Shinigame! – Conjurou Swift.

Abruptamente, o shinigame Thanatos se materializou flutuando morbidamente acima das cabeças de Swift e Peter. O rosto fúnebre do shinigame se abriu em surpresa.

— Swift Kronus! – Exclamou ele contente. – Acabei de me deliciar com teu mestre! E devo dizer que ele tem gosto horrível!

— Era de se esperar! – Exclamou Swift sorridente.

Peter não sabia se ficava triste ou feliz com a ideia de voltar no tempo. Mas naquele momento, ele teve grande vontade de ficar no presente. Swift era o melhor mestre que ele já tivera em toda a vida, Peter o amava como um pai. E nenhum filho que se preze gostaria que seu pai morresse. Peter chorava...

Um pranto de exata angústia.

— Por fim... – Murmurou o shinigame se divertindo com a conversa agradável que levava com Swift. – Tem outro mago me invocando... Qual das execrações almeja no dia de hoje?

— “Viagem no tempo”... – Disse Swift com acuidade. – Mas não sou eu quem vai viajar no tempo... Mas meu discípulo Peterson Riddle. Para há um mês.

— Oh! – Exclamou o shinigame. – Que pedido interessante! E qual a troca equivalente?
– A minha existência! – Respondeu Swift com vivacidade.

— O. K. – Exclamou o shinigame intensamente interessado nos motivos. – Tempora!

— Peter... – Murmurou Swift satisfeito em dar a própria vida de bom grado. – As coisas mudarão...

Peter olhou brevemente para o rosto pálido de Swift – sabendo que séria a última vez que o veria – e tentou memorizar cada feição. Sentiu uma onda de intensa melancolia o consumir. Ele sabia. Aquela era a última vez que o veria.
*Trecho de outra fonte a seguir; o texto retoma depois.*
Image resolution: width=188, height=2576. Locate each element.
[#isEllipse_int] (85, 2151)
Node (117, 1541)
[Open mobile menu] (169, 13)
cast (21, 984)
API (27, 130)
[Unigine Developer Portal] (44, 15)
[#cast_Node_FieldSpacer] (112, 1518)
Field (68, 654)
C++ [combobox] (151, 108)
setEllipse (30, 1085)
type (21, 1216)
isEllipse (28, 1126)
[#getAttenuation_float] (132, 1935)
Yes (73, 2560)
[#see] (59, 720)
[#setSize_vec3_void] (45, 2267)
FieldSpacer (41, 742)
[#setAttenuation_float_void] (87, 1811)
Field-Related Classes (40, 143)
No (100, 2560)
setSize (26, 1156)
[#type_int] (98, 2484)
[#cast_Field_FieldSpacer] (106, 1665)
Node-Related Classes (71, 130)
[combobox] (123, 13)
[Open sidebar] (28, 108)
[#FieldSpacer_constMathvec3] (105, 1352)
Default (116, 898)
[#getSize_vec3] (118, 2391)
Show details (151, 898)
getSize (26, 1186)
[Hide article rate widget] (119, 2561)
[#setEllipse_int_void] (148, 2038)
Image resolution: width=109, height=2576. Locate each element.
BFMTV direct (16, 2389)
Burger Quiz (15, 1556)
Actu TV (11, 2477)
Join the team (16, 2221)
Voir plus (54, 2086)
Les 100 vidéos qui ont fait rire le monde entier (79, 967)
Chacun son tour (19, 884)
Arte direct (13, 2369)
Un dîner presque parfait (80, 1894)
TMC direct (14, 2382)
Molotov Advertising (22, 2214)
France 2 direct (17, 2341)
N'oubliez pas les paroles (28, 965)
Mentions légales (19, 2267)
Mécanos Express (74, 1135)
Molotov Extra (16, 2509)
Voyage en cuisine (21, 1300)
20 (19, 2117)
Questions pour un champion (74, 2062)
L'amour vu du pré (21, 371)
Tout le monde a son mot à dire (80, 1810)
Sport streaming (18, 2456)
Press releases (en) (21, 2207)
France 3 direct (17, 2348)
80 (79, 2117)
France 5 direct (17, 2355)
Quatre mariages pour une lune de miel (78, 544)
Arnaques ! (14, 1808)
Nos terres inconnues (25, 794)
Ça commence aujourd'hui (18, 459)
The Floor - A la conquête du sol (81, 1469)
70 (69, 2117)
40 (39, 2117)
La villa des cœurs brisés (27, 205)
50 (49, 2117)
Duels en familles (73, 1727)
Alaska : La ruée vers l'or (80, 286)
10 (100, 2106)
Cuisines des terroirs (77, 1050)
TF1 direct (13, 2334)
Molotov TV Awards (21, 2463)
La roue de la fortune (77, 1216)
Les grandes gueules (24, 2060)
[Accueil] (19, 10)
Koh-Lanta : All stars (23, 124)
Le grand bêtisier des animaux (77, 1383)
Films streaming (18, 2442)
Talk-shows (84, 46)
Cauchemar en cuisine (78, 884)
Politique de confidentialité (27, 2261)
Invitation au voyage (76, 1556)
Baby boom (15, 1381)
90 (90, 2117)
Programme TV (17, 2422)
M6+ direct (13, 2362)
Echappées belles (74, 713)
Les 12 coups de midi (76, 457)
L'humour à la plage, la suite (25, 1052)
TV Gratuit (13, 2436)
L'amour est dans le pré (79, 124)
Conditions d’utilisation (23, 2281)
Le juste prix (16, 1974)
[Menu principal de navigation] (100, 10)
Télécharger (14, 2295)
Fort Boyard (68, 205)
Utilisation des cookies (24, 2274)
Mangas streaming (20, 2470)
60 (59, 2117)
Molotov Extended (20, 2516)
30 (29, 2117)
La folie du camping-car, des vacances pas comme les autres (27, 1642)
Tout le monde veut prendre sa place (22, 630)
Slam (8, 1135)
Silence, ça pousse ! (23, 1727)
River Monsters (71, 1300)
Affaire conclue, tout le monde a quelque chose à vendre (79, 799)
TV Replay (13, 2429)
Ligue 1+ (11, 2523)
Swift sorria com a despedida, os olhos azuis cintilando felizmente a luz da lua se cobrindo por lisíssimos cabelos loiros faiscantes. Peter gritou. Mas ninguém pode escutá-lo.

O tempo parou.

Então abruptamente começou a andar para trás velozmente como um veloz flash de imagens no reverse. Peter estava retornando ao passado.

O céu se oscilava entre noite e dia ligeiramente; as chamas azuis se esvaeceram; as casas se regeneraram; os asfaltos se restauram, não estando mais repartidos; os cadáveres desapareceram de abrupto; as árvores tomaram de volta suas folhagens que se encontravam derramadas sobre o chão; todas as memórias de Peter passaram rapidamente pelos seus olhos de Peter.

A terra estava girando ao contrário.

Eis que tudo se desfez em um clarão difuso de vultos coloridos. Peter sentiu que seu corpo se desintegrava gradativamente. Até que seus olhos se escureceram e ele sentiu sua consciência se esvaziar. Algo o fez se sentir ao menos um pouco feliz.

Estava voltando para seu passado... que dessa vez...prometia ser feliz.